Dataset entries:
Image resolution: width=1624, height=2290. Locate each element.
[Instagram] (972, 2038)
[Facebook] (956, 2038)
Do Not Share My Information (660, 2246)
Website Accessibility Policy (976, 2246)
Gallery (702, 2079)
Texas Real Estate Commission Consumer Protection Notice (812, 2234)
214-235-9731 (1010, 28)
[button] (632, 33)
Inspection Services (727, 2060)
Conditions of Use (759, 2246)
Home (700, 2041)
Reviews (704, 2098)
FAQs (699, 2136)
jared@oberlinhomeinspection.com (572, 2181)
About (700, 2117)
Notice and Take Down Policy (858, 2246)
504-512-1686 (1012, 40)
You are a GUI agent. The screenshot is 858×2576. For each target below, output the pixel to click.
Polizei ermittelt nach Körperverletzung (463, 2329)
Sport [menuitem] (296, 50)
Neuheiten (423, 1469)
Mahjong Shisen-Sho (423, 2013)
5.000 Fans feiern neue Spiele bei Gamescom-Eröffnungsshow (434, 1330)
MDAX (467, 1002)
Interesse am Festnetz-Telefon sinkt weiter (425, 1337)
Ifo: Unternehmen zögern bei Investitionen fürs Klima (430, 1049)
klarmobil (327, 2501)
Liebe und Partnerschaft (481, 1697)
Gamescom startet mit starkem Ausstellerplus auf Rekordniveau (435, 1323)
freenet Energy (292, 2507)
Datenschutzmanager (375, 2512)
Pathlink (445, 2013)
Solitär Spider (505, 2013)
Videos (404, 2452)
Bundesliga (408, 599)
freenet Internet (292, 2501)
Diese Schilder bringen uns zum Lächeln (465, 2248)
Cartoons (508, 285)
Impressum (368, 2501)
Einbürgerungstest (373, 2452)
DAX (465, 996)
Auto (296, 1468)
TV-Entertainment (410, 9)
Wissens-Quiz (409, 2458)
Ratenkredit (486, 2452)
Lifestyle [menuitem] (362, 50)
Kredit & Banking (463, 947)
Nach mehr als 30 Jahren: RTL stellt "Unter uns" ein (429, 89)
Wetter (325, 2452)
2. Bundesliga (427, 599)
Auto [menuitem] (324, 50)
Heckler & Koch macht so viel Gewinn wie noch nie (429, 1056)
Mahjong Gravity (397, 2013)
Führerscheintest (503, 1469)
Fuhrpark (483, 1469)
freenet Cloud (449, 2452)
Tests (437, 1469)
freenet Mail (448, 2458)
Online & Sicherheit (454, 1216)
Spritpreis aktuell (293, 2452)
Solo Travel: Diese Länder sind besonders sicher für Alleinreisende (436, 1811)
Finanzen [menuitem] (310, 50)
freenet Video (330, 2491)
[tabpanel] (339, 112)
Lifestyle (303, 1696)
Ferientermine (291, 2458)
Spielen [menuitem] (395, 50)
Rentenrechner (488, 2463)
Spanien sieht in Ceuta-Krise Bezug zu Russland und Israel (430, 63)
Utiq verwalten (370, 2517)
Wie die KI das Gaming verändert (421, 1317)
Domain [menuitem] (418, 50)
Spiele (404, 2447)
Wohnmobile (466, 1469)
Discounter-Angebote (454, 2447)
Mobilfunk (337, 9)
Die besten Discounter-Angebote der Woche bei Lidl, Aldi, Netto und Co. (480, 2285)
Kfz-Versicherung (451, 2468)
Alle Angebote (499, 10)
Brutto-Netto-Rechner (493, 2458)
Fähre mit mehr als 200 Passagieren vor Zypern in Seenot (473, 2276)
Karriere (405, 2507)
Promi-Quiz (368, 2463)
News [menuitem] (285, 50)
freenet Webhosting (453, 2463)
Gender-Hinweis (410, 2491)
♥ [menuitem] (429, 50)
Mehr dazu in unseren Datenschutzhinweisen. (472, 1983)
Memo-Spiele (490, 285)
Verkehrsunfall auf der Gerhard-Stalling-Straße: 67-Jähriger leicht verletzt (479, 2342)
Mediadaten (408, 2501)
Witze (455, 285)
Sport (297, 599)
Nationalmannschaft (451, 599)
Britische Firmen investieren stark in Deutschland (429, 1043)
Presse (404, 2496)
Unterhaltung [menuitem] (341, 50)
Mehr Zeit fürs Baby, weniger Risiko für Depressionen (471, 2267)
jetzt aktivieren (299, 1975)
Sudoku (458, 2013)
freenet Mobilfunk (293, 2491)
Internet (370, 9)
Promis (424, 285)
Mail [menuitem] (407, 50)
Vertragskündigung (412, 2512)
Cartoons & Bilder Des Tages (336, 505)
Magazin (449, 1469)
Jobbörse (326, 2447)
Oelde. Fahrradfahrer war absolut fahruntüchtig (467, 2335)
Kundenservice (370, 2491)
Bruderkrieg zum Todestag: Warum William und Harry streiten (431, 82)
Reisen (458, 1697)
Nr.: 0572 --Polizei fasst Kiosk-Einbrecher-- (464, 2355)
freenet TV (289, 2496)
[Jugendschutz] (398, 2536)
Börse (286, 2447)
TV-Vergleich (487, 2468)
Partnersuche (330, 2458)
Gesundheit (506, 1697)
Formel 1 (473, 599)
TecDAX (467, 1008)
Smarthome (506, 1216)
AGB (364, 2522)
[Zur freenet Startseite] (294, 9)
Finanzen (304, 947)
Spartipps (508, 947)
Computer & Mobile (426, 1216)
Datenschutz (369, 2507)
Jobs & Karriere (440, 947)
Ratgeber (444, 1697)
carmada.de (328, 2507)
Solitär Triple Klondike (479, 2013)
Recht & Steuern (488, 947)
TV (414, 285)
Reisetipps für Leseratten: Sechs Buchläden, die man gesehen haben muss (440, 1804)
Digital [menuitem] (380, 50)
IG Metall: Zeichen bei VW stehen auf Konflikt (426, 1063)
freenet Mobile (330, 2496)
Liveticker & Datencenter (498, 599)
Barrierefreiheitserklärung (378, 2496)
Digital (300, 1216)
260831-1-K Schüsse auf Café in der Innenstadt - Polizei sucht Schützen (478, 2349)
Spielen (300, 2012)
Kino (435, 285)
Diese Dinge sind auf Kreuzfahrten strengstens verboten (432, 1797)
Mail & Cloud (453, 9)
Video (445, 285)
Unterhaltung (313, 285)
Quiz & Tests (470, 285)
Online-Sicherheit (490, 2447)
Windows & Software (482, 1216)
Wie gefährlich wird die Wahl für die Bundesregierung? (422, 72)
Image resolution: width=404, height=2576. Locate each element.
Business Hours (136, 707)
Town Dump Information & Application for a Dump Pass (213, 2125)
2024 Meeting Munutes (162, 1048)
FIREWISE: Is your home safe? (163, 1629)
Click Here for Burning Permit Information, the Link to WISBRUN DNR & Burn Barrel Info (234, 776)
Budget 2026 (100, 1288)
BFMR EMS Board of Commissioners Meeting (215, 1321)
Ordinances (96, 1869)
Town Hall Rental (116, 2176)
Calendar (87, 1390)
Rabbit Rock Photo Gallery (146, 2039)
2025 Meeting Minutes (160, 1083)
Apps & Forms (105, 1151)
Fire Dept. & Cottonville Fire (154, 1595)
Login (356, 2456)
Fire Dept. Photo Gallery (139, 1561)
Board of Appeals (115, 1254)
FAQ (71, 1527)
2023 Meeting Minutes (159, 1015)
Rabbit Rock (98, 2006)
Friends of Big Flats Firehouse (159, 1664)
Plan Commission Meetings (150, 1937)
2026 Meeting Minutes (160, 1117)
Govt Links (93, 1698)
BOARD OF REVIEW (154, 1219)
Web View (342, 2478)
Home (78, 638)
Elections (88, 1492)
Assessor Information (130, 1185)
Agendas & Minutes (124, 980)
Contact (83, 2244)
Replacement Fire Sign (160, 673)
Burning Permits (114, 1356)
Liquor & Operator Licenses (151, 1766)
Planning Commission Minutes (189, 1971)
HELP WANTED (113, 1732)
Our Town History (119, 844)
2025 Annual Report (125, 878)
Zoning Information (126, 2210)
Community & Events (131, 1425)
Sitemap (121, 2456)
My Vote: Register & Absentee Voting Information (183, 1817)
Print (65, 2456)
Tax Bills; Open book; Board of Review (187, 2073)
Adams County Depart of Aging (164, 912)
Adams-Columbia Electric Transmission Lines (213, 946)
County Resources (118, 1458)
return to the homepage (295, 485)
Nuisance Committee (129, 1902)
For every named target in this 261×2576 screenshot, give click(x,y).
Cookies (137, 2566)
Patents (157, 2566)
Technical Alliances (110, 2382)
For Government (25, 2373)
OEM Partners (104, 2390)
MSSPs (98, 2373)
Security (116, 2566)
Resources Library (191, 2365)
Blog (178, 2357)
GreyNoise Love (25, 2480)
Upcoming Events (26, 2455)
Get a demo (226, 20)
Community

### What you should do
Search the data for "Notice". Copy every matching line.

### Exercise solution
Texas Real Estate Commission Consumer Protection Notice (812, 2234)
Notice and Take Down Policy (858, 2246)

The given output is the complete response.